We need to find where this function crosses the x-axis (when $f ' ' \left(x\right)$ changes from negative to positive or vice versa) in order to find the inflection points of $f \left(x\right)$.

If you have access to technology for this question, then you can simply graph it. But you might not be allowed to use technology, and the function can be confusing visually.

My preference is look at each factor separately.

$f ' ' \left(x\right) = {e}^{\sin} \left(x\right) \left[{\cos}^{2} \left(x\right) - \sin x\right]$ consists of

${e}^{\sin} \left(x\right)$

and

$\left[{\cos}^{2} \left(x\right) - \sin x\right]$.

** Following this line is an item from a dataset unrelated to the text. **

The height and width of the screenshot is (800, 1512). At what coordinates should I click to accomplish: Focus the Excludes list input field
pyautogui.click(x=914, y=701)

${e}^{\sin} \left(x\right)$ will never be zero or negative. So we can ignore it for purposes of determining the sign of the 2nd derivative (which will tell us the concavity of the original function.

$\left[{\cos}^{2} \left(x\right) - \sin x\right]$ is more promising. Basically, you will have a zero of the 2nd derivative every time ${\cos}^{2} \left(x\right) - \sin \left(x\right) = 0$

I will admit that solving this equation without technology is daunting. So I turned to WolphramAlpha.com and input "second derivative of e^(sinx)". The result was:

The infomation under "Roots above tell you how to find the zeros of the 2nd derivative for integer values of n. And the graphs under "Plots" show that these roots are all points of inflection, because the 2nd derivative changes sign at each x-intercept.

Hope this helps. This one had a particularly answer in the end.